Imagine my dismay when, after 61 years of waiting, I was finally ready to see
Citizen Kane this week, only to have it ruined for me by some wise-ass video store clerk.
Better yet, instead of imagining it all, which can be confusing and you surely won't get all the details right, let me tell you directly all about it.
It seems like every time I've gone and talked about movies—I'm quick to brag about having seen them all—someone asks me a quick list of which "great" movies I've seen.
The Godfather? No, but I saw clips from it.
Star Wars? Yes, the first one,
Episode I, but none of that raunchy '70s stuff.
The 400 Blows? I said "movies," buddy, not "snuff films."
Citizen Kane?
Now that's a curious title. Is it kung fu? Is it a cop drama? No, they tell me, it's about Orson Welles as a man who comes from a meager background and grows into a newspaper magnate who rules with an iron thumb like a tyrant.
Finally, a movie for Red Bagel!
I immediately wanted to see it, but my schedule would not permit movie viewing. I had scandals to uncover, and angry letters to write to Ted Turner. But I knew sometime I would have a spare two hours and could watch a movie, especially if it was about something I genuinely enjoy, like losing contact with your humble beginnings.
Finally, that court order not to investigate further into the McDonald's fish sandwich slowed down my workload immensely. With a little bit of time to kill, I went to the video store, which is apparently some sort of place that lends you movies to watch at home on the condition you bring them back. Strangely, it actually works.
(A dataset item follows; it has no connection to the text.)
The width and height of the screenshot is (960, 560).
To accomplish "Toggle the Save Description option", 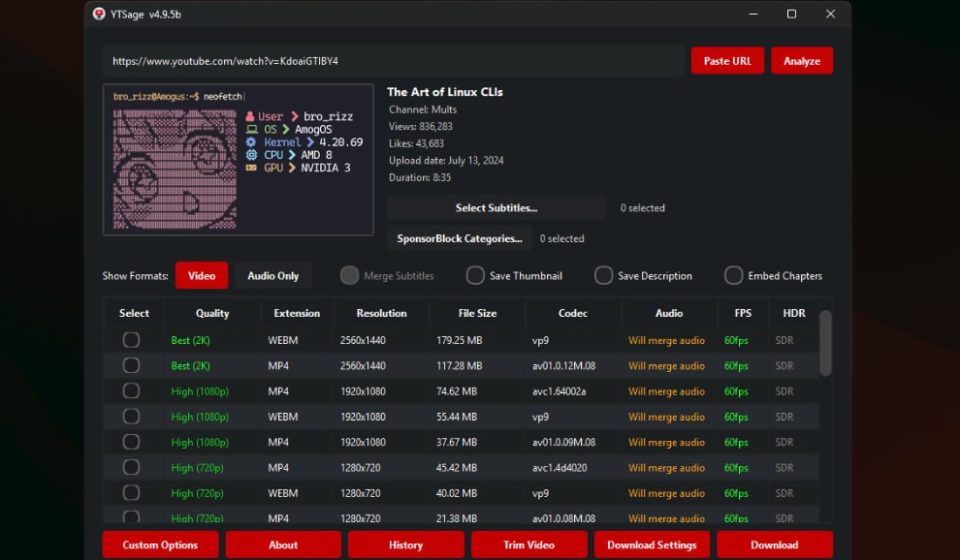I will pyautogui.click(x=604, y=276).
I found the film I wanted and brought it up to the counter, where the video store clerk, a young scoundrel named "Ryan," immediately began to praise the film intensely. He had first seen it in high school, in some sort of movie-watching class, I guess, and it had been a favorite ever since. He said he enjoyed it so much that he didn't even care if they found out who "Rosebud" was when they revealed it at the end. And me, of course, not wanting to seem like I hadn't seen a movie that some video store punk had seen in high school, said, "Oh, yeah, Rosebud. That was the dog, right?" He laughed at me as if I had made a joke, which I then said I had, and told me Rosebud was a… well, I won't ruin it for you, too.
This is ridiculous, Americans. I rented the video and tried not to let my disappointment show, but I had every right to refuse to pay for it. Video store clerks are now the bane of my existence, or one of 35 banes, I should say. What kind of person talks about the ending of a movie with someone just because they have a reasonable basis for assuming that person has seen it? It's just not right.
There is no point in watching
Citizen Kane now. I can't remember what got me so excited about it in the first place, but obviously I'm not going to sit through a 2-hour movie about some sled. Er… I mean… Well, screw it. Ryan ruined it for me, why shouldn't you be miserable, too?
Maybe they should come out with alternate endings for movies. Release a new
Citizen Kane where Rosebud is some old player piano and another where Rosebud is a cookie recipe. Just to liven things up. You rent the movie and you never know what it's going to be at the end.
All I know is this is yet another movie secret ruined for me by loudmouth "movie fans" who can't shut up and assume you've seen a movie just because you've nodded when they ask if you've seen it. The little kid grows up to be Darth Vader in that movie, the man in drag in
The Crying Game is really a man, and Michael Corleone is in the mafia. There. Now that we all know everything let's none of us see another movie again.